* Passage provided *
RIYADH: The Saudi-led coalition backing the legitimate government in Yemen against Iranian-backed Houthi rebels is committed to reaching a political solution to the conflict, its spokesman confirmed on Monday.

Col. Turki Al-Maliki said the UN envoy to Yemen Martin Griffiths, in an address to the Security Council, had praised the coalition’s desire to reach an agreement in the conflict.

Al-Maliki explained that a meeting had been held by Yemen’s national economic committee, which included representatives from Saudi Arabia, the UAE, the UK and the US.

During the meeting, several measures were taken to improve the Yemeni economy, Al-Maliki said. He also added that the coalition had facilitated a humanitarian plan for Yemen worth more than $1 billion with contributions from Saudi Arabia, the UAE and Kuwait.

Regarding Houthi actions in Yemen, Al-Maliki said the Iranian-backed militia continues to commit violations and ignore international law.

He said the Houthis had planted mines at a school as well as other areas in and around Hodeidah, and destroyed a mosque in the port city.

Al-Maliki also provided evidence that the Houthis replaced contents of World Food Program packages with TNT explosives.

He added that 200 mines planted by the Houthis had been deactivated in the province of Hajjah, reiterating that the group is still using civilians as human shields and recruiting them to join their ranks.

* Problem to solve *
Transcribe the passage of the report on the Saudi-led coalition in Yemen above verbatim, beginning at "Regarding Houthi actions" and stopping after "the port city.".

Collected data

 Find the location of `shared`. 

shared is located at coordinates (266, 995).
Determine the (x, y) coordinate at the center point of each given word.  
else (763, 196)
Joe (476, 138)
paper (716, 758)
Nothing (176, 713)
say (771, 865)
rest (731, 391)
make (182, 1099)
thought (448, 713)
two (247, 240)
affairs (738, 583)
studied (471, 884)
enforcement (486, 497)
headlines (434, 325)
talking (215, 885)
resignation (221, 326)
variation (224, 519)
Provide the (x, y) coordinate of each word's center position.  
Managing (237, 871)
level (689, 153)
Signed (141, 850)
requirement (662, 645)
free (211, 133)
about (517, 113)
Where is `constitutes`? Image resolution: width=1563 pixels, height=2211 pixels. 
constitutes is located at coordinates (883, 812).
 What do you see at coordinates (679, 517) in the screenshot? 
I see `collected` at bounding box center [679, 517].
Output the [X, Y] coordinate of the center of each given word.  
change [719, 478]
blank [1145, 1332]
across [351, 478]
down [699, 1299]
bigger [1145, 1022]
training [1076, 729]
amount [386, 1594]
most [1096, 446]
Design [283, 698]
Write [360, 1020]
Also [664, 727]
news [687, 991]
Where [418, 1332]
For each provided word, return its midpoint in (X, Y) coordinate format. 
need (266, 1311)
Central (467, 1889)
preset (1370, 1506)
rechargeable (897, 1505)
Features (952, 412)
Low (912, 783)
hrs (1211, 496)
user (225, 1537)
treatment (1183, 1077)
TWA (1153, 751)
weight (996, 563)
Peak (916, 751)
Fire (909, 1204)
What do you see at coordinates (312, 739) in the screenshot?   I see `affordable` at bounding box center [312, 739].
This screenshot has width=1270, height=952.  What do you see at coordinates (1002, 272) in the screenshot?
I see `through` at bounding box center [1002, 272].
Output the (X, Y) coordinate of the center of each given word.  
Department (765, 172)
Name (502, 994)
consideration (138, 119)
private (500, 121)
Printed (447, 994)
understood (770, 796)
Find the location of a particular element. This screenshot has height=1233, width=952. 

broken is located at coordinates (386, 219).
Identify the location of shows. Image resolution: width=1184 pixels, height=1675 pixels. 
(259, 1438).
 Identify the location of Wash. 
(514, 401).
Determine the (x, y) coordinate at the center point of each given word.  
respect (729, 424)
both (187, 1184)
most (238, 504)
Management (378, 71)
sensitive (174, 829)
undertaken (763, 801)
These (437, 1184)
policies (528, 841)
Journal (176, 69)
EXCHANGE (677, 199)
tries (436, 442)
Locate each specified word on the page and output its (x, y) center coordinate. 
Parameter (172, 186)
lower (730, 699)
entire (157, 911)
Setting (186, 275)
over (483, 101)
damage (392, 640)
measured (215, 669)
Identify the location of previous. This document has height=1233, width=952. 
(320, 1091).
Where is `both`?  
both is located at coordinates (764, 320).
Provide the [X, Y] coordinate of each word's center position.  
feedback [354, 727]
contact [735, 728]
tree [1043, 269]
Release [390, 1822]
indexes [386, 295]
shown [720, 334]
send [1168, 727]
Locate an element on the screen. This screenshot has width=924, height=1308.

* Written response *
Regarding Houthi actions in Yemen, Al-Maliki said the Iranian-backed militia continues to commit violations and ignore international law.

He said the Houthis had planted mines at a school as well as other areas in and around Hodeidah, and destroyed a mosque in the port city.